I watched the whale. A spurt of water came from its spout. More like a dribble really. A drool, dripping down the side. The whale-van guy emerged again. “Isn’t that lame?” he said, his eyes happy.
“Oh, jeez. Pathetic,” I said. “That is so bad.”
“I know it. You ever been up?” He nodded his chin toward the mountain.
“No,” I said.
“Oh, you’ve got to. See that spot up there? The landing?” I nodded. “From up above it looks like the mountain has a bald spot.”

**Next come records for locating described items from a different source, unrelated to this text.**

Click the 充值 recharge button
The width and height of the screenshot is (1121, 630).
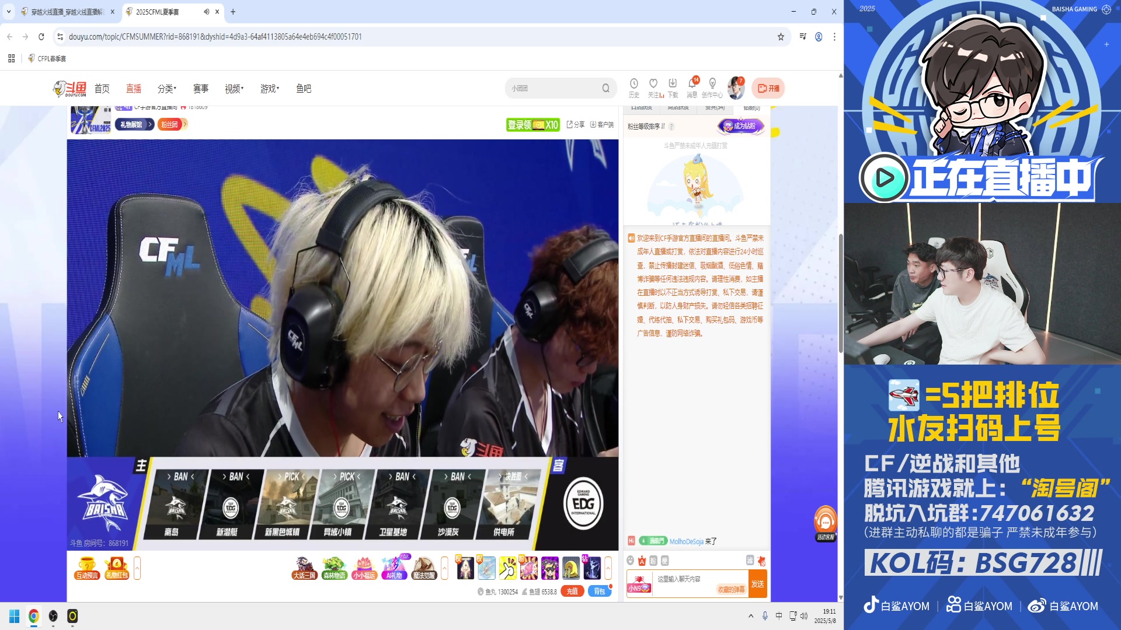point(572,592)
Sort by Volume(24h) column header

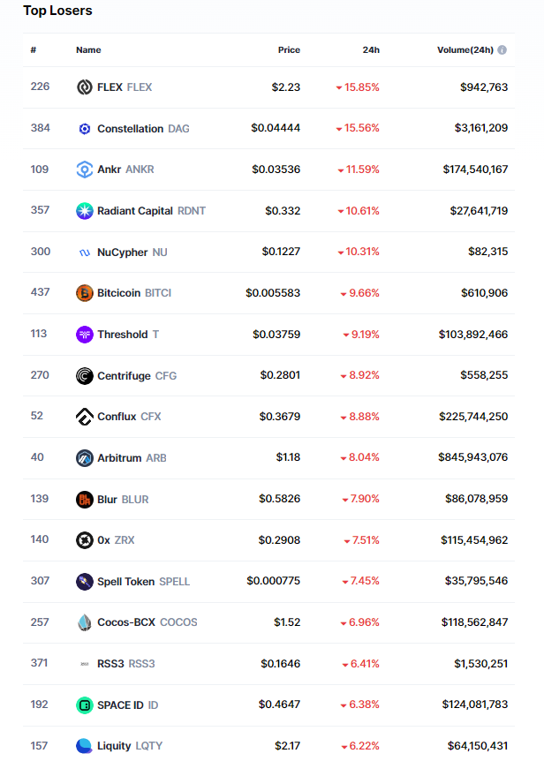click(465, 50)
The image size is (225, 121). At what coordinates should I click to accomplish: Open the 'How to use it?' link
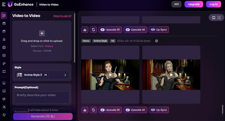(62, 16)
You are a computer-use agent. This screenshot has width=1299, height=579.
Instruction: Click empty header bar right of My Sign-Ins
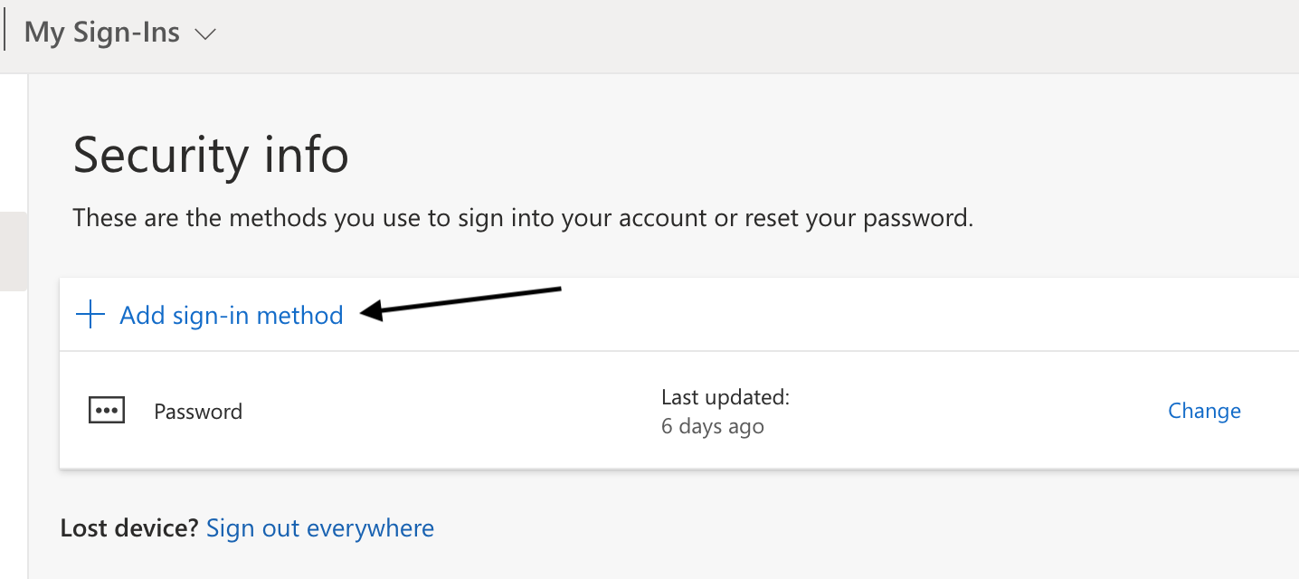[724, 36]
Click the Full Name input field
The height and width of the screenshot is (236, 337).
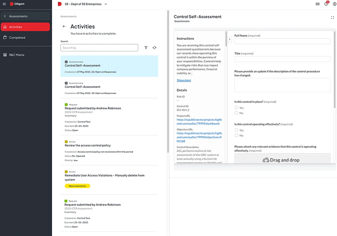pyautogui.click(x=282, y=41)
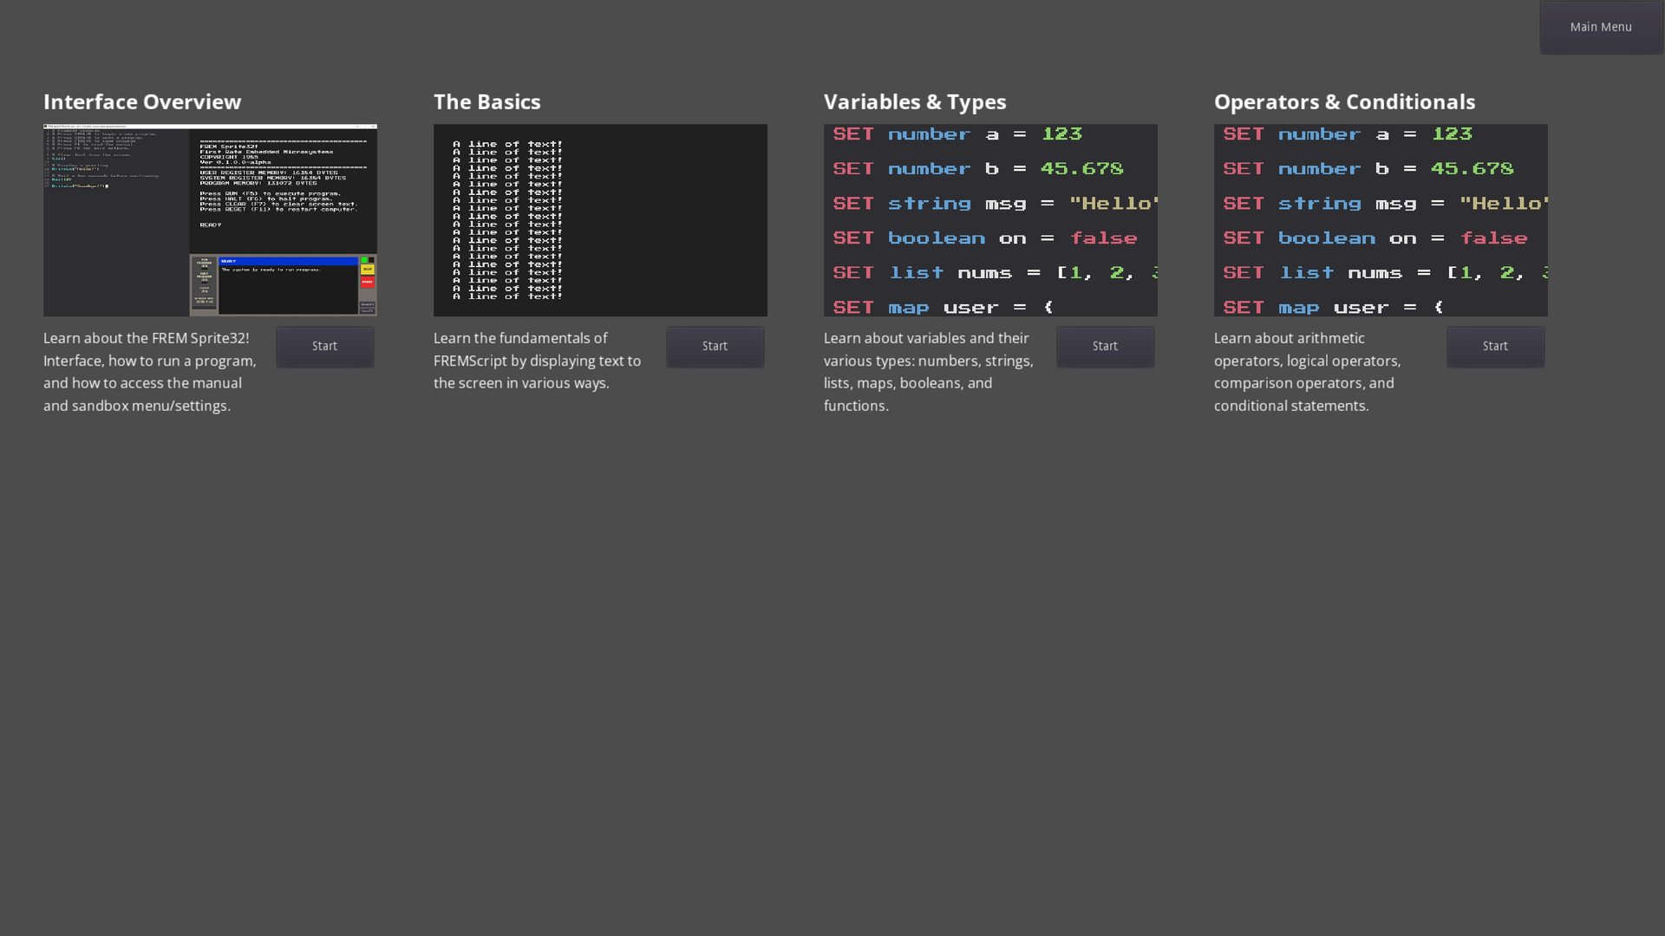Click Start for the Interface Overview tutorial
Image resolution: width=1665 pixels, height=936 pixels.
pyautogui.click(x=324, y=347)
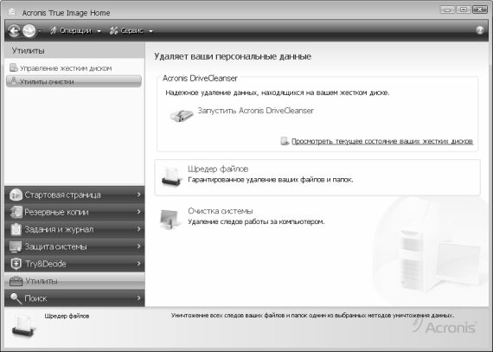
Task: Click the system cleanup monitor icon
Action: [x=170, y=219]
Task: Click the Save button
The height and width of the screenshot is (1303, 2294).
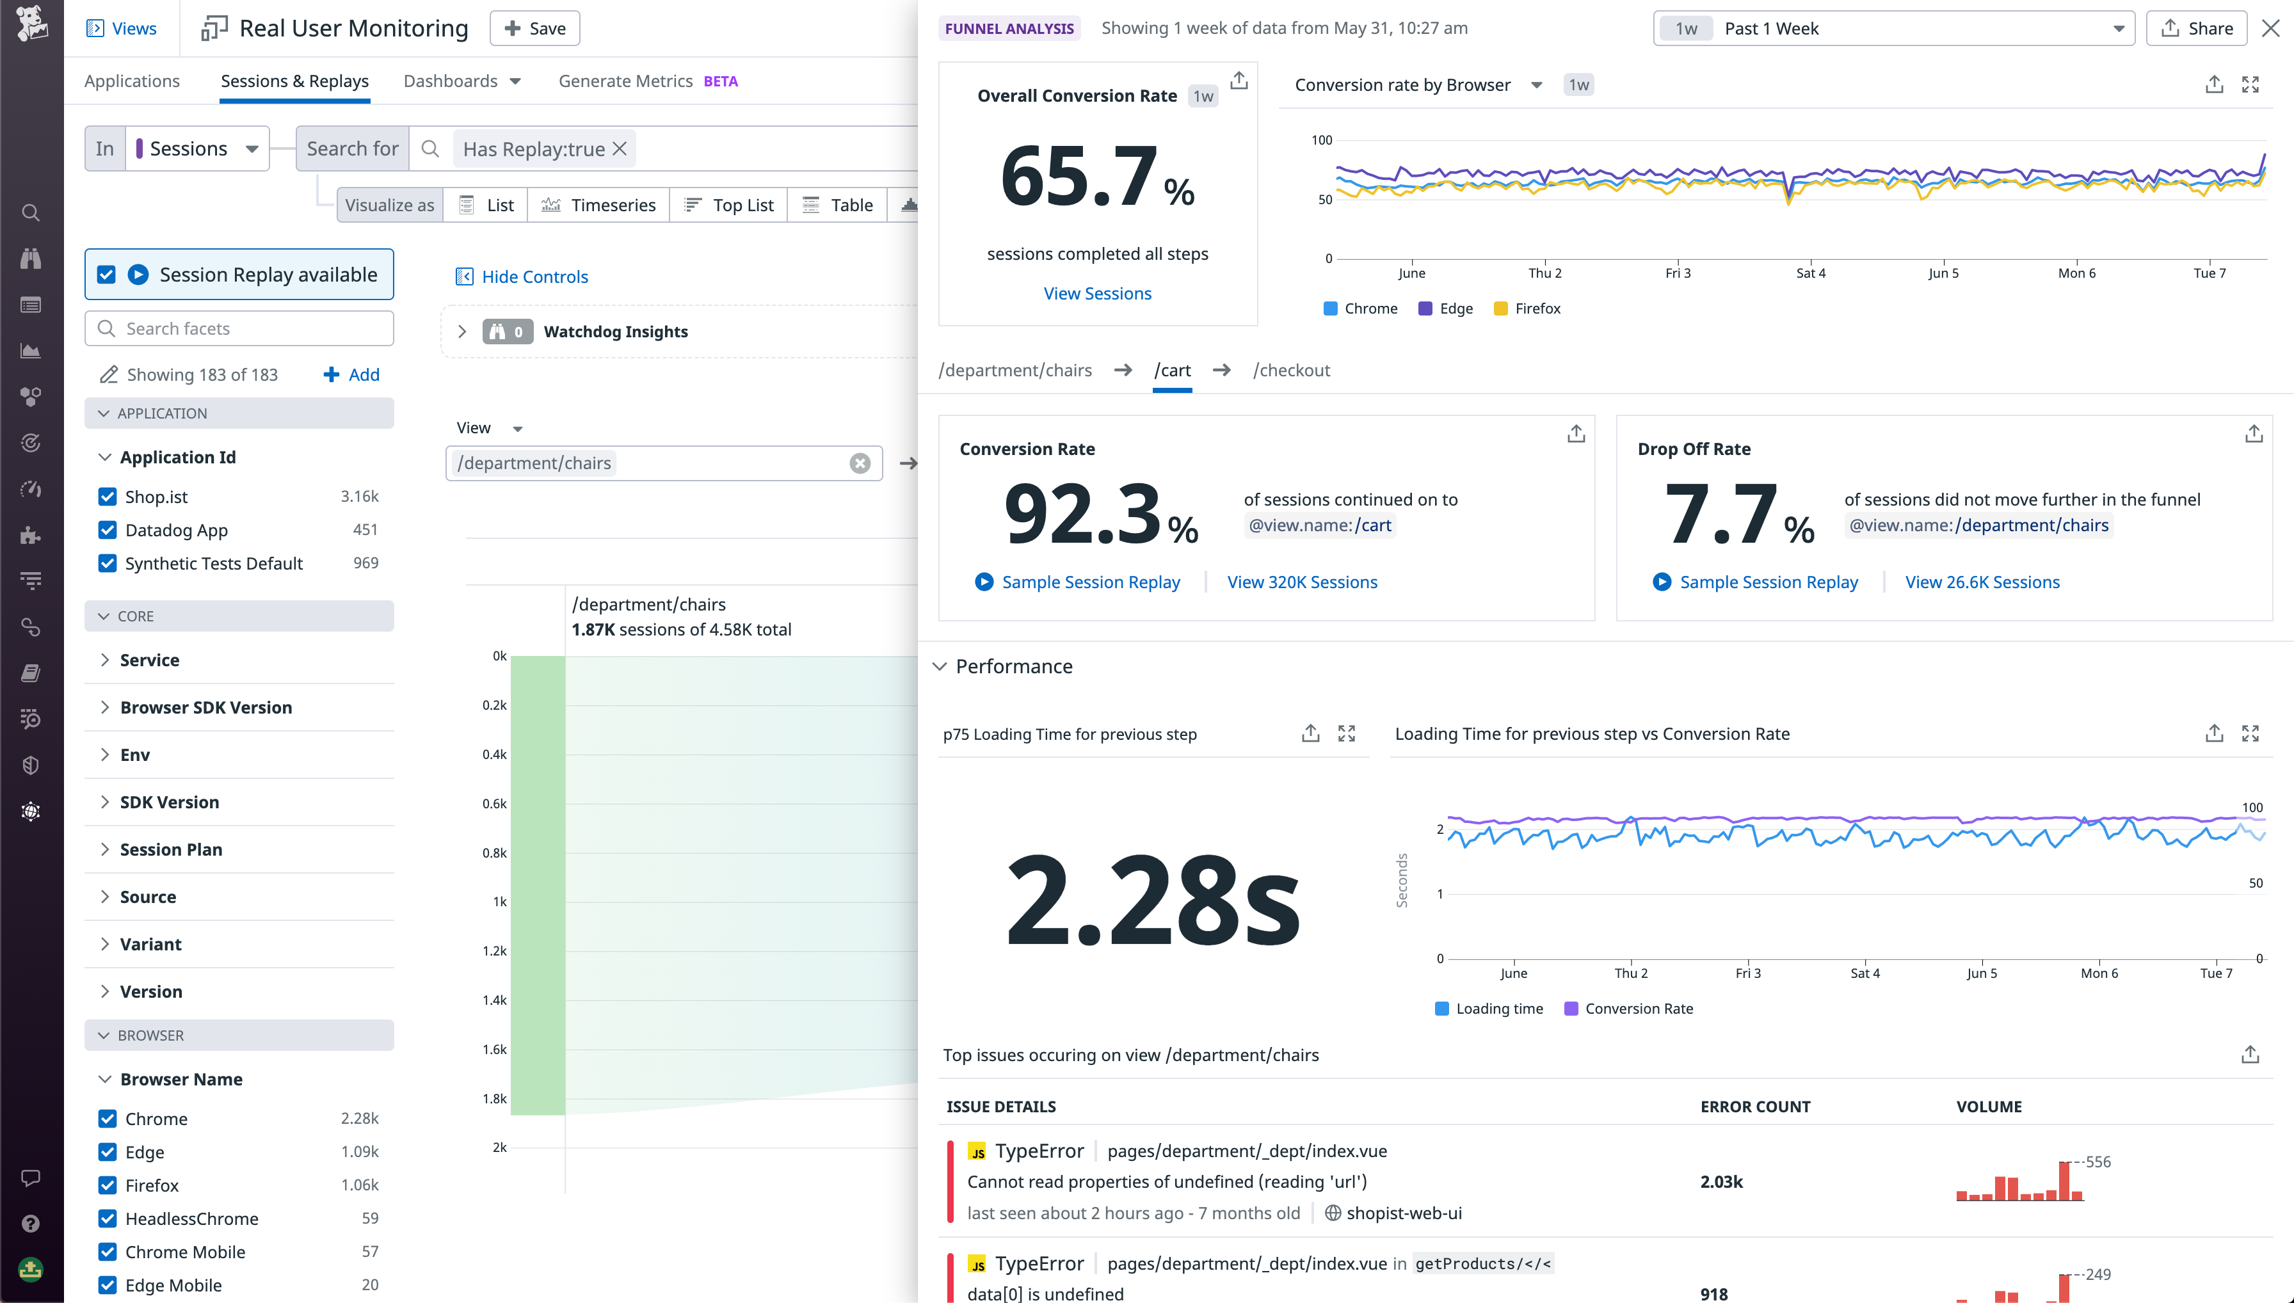Action: click(x=534, y=28)
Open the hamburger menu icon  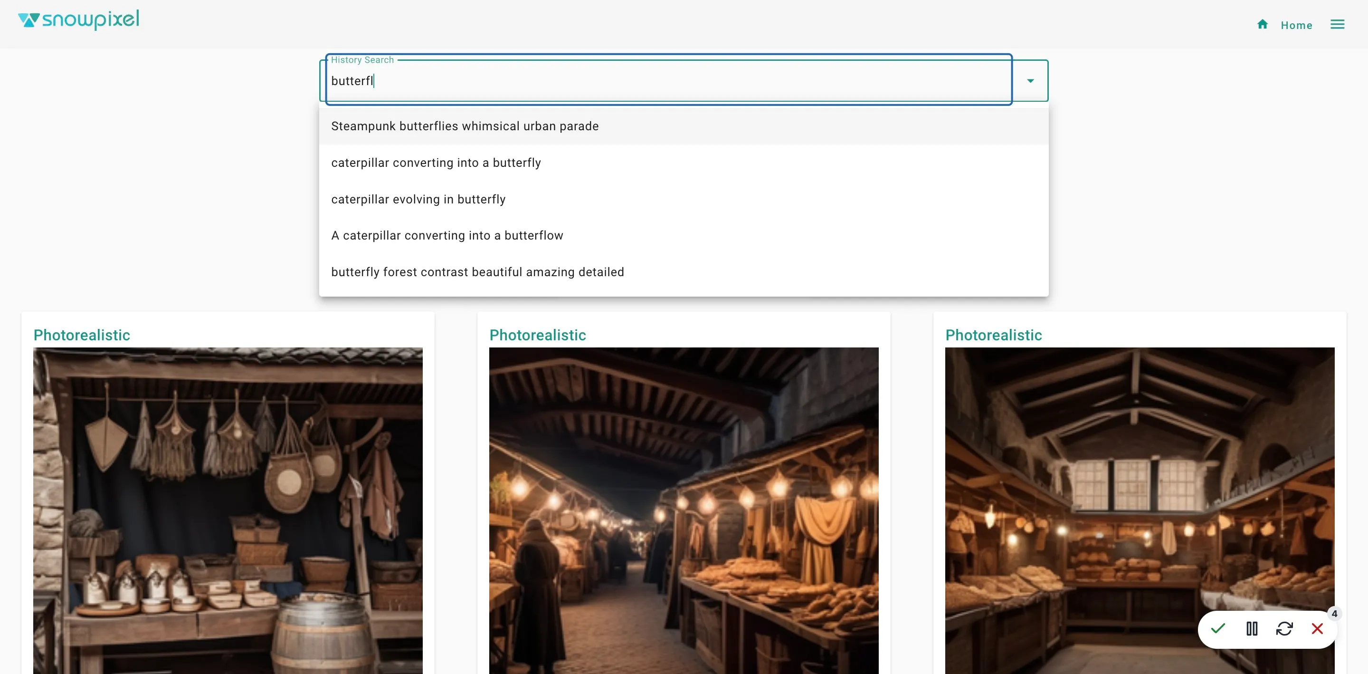pos(1337,24)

“Hair Club for Men,” I said.
“Exactly,” he said.
He picked up his pack and waved, and after a while I headed off. My mom was home early that day; when I got home she was already in the kitchen making dinner. She was walking around in her bare feet and cutoffs, with an open book in one hand that she was reading as she stirred a pot of spaghetti sauce. Chip Jr. had already come home from Oscar’s house. He was creating what looked like the Empire State Building on the kitchen table with sticks of spaghetti. Poe didn’t even say hello. His focus was on Mom and anything she might drop as she cooked; his eyes were glued to her hands as if he were under a hypnotic spell.